2017年2月第4週 株 コメント

2月第4週 投資部門別売買状況 現物先物合計 現物 先物
投資部門別コメント週次20170224

2月第4週 大手証券 先物手口概算
ブログ週間先物手口20170224

2月第4週 日経平均株価 日中足チャート
週足株価ブログ用20170224


時系列データ
 現物と先物の投資部門別売買状況 時系列表
 投資部門別売買状況 長期時系列グラフ(月次) 
 株式先物 投資部門別売買状況 累積買越枚数 グラフ
 大手証券 先物建玉残高 枚数推移 グラフ


2017年2月第4週の日経平均株価は前週末比49円高の19284円で引けた。この週もNY株価は連騰が続いたが、日本株に対する影響は小さかった。薄商いが続く日本の株価に大きな影響を与えたのは、第3週に続いて為替レートの動きであった。週前半は円安傾向であり、22日の寄りあたりまでは円安が維持された。株価も22日の寄りまでは上昇した。しかしその後は為替が円高方向に動き、株価も並行する形で下落した。週を通して見ると、日経平均株価はわずかばかりの上昇を維持して週を終えることになった。

2月第4週の最大の買い手は自己であった。現先合計で1099億円の買い越し。うち現物で1194億円の買い越し。先物で94億円の売り越し。

この週の日銀ETFは1468億円の買い越しであった。従って、日銀ETF以外の自己は400億円前後の売り越しになる。

自己は原則として売り越し買い越しはゼロかそれに近い金額になる。現先総合で400億円の売り越しがあった場合、400億円に相当するそれ以外の他の何らかの売買とセットになっていることが多い。具体的には現物の取引所外取引、SGX先物、CME先物、上場オプション、エクイティ・スワップ、日経平均リンク債、ETFなどが思いつくだけでもあげられる。それ以外にディーラーによる現物と先物だけのディーリング勘定での売買がある。日銀ETF買いを差し引いた自己の現先合計の売り越し買い越しの金額が小さかった場合、ディーリング勘定が大半であり、他の何らかの売買を合計すればゼロに近かったということもあるだろう。しかし、金額が大きくなると、他の何らかの売買での売り越し買い越しが東証現物と大証先物の取引所外に存在していた可能性が高くなる。こうした他のなんらかの売買と取引所を通じる現先合計の売買を足し合わせると自己はゼロに近くなるわけである。

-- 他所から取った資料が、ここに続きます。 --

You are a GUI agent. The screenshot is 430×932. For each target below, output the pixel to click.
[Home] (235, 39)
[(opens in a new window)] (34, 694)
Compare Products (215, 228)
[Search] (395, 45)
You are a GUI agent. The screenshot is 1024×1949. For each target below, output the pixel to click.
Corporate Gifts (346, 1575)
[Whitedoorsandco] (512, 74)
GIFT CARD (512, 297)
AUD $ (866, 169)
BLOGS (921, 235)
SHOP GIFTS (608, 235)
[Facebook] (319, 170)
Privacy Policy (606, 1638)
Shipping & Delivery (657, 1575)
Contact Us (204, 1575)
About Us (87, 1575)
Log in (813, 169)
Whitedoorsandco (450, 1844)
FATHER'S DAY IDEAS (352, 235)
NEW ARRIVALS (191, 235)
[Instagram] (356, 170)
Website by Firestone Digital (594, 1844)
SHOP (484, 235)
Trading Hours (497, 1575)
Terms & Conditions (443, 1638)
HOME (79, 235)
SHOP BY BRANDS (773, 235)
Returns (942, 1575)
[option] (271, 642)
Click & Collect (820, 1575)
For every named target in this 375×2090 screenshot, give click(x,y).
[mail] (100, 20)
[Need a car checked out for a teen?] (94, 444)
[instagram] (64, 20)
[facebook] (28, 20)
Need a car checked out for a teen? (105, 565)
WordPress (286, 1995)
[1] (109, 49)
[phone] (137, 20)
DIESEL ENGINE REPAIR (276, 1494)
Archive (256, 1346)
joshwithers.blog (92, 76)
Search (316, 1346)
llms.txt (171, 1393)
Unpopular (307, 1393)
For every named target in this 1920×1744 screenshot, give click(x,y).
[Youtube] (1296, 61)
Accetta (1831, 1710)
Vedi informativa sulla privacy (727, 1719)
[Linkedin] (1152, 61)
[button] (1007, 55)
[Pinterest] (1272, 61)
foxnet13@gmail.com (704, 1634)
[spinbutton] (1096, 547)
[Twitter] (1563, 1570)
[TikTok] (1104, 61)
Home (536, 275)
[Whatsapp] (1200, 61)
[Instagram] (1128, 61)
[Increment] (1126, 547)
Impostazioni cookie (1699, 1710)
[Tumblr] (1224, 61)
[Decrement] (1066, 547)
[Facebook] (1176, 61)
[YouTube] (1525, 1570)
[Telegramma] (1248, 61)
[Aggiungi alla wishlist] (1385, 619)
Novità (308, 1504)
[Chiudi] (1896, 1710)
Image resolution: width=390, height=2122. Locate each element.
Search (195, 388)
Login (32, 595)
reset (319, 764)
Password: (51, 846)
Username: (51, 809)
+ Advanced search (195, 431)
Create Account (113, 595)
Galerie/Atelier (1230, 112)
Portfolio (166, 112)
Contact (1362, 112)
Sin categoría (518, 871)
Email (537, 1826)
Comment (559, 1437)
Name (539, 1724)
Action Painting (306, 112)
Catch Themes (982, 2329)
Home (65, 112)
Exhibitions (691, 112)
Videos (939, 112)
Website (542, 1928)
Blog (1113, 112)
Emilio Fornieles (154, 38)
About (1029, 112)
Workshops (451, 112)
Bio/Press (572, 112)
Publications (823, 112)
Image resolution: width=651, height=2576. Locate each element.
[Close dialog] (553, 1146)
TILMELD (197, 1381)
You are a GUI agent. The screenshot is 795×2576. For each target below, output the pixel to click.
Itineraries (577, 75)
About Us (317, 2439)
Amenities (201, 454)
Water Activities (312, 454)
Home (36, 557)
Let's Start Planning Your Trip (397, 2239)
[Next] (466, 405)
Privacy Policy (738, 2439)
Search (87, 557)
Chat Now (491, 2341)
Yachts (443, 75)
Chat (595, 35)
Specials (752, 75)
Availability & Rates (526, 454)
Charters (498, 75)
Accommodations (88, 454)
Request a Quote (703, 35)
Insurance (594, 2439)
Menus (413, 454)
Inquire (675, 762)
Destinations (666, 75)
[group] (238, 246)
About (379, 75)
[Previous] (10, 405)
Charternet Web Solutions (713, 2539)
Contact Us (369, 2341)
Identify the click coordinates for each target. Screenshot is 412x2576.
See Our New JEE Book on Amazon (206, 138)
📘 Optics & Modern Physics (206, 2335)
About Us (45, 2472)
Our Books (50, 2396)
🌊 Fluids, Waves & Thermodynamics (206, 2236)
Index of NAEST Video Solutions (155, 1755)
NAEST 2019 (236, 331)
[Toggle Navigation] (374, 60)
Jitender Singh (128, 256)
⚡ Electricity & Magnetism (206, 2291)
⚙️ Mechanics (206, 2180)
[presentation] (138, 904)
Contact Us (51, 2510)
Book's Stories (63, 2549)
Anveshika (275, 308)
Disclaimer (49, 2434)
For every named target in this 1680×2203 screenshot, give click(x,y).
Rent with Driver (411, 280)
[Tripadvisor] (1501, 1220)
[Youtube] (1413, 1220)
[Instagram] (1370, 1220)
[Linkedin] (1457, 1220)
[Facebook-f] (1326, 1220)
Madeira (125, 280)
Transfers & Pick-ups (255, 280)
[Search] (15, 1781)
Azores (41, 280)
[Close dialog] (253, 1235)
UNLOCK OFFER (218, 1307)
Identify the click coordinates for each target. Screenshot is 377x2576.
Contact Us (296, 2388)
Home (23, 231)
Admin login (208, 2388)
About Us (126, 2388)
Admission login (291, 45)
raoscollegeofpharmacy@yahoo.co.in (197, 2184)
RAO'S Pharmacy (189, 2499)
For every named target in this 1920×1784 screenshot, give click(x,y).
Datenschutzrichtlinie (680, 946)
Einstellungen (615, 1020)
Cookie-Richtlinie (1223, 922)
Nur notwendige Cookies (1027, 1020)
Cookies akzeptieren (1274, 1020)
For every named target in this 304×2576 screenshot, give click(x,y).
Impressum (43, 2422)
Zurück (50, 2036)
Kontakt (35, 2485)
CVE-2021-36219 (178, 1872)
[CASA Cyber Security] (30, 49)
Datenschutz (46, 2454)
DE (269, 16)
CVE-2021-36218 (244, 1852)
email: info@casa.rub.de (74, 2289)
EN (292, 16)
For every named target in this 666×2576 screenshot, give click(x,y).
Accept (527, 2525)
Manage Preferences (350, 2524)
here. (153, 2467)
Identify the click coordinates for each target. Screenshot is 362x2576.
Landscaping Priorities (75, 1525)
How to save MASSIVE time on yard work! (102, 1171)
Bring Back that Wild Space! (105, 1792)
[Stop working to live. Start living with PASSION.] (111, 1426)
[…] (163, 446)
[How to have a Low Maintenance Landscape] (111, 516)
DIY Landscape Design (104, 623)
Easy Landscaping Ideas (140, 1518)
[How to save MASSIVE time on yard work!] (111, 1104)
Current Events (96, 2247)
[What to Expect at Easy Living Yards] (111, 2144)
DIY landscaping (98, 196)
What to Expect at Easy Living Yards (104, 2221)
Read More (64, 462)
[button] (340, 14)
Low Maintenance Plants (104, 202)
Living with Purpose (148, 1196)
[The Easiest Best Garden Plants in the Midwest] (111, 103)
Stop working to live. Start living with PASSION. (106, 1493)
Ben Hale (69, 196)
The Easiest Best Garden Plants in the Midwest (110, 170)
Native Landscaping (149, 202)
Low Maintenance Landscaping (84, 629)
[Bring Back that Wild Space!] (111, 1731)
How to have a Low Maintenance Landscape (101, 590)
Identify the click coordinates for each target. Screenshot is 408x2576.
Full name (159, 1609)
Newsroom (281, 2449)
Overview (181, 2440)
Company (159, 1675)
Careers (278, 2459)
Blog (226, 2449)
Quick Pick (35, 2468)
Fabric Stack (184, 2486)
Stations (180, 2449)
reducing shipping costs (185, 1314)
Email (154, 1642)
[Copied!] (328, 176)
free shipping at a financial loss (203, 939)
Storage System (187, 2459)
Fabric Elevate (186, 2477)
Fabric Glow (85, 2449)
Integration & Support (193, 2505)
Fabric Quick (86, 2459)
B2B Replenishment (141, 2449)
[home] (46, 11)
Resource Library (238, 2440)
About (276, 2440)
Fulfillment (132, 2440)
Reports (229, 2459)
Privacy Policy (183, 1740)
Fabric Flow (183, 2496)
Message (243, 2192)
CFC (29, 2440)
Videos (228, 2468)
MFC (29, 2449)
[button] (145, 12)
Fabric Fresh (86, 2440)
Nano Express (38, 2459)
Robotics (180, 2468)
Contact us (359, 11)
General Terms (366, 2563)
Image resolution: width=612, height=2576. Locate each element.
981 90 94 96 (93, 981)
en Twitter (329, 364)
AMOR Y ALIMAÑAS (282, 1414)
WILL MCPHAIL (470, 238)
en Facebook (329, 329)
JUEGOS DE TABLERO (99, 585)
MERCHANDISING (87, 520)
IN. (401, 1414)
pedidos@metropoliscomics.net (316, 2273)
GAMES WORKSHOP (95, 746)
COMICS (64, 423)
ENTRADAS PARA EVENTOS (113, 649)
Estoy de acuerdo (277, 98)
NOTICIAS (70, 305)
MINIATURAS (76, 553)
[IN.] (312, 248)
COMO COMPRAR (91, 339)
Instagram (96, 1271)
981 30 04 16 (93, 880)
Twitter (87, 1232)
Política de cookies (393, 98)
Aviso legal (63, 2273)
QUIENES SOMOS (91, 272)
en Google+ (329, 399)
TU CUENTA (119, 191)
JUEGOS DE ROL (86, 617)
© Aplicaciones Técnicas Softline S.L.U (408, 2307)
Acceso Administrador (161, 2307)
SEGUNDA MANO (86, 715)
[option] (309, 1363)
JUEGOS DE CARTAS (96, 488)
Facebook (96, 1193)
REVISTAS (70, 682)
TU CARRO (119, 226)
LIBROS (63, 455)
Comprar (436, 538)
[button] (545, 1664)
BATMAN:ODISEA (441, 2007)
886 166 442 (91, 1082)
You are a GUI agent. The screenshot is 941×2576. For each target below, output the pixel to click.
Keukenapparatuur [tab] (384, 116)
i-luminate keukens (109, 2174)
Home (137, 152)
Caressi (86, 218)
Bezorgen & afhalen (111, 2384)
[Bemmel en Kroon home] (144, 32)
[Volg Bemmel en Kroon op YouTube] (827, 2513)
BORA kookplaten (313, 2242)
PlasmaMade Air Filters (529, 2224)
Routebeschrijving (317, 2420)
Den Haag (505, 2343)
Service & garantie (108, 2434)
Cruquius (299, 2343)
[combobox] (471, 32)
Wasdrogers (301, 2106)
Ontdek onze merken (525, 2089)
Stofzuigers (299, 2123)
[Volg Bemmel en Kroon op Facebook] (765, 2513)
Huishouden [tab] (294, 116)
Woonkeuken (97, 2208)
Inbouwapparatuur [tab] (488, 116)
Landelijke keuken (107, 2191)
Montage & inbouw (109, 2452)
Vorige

日銀ETFの買いというのは現物の取引所外取引である。現物の取引所外取引の全体像は全くわからないが、その中で日銀ETF絡みの売買だけは金額まではっきりとわかる特別の取引である。中身と金額がわかるので、毎週特別扱いにしている。2月第4週の場合、日銀ETFを除くと、上記であげたSGX先物等の取引の合計が400億円の買い越しになっているわけである。もっと多い週もあるが、日銀ETF以外の自己は大きな金額にはならない。日銀ETF以外の自己は取引所で2月第1週は400億円の買い越しであるが、2007年1-2月は900億円の売り越しである(現物と先物だけのディーリング勘定がスクウェアであったと仮定)。日銀ETF以外の自己は売り越したり買い越したりであり、長期で見ると最近は売りか買いかのどちらかに大きく傾いてはいない。2010年12月から累計で12兆円以上買い越している日銀ETFと比較すると影響力が何ケタも小さいのである。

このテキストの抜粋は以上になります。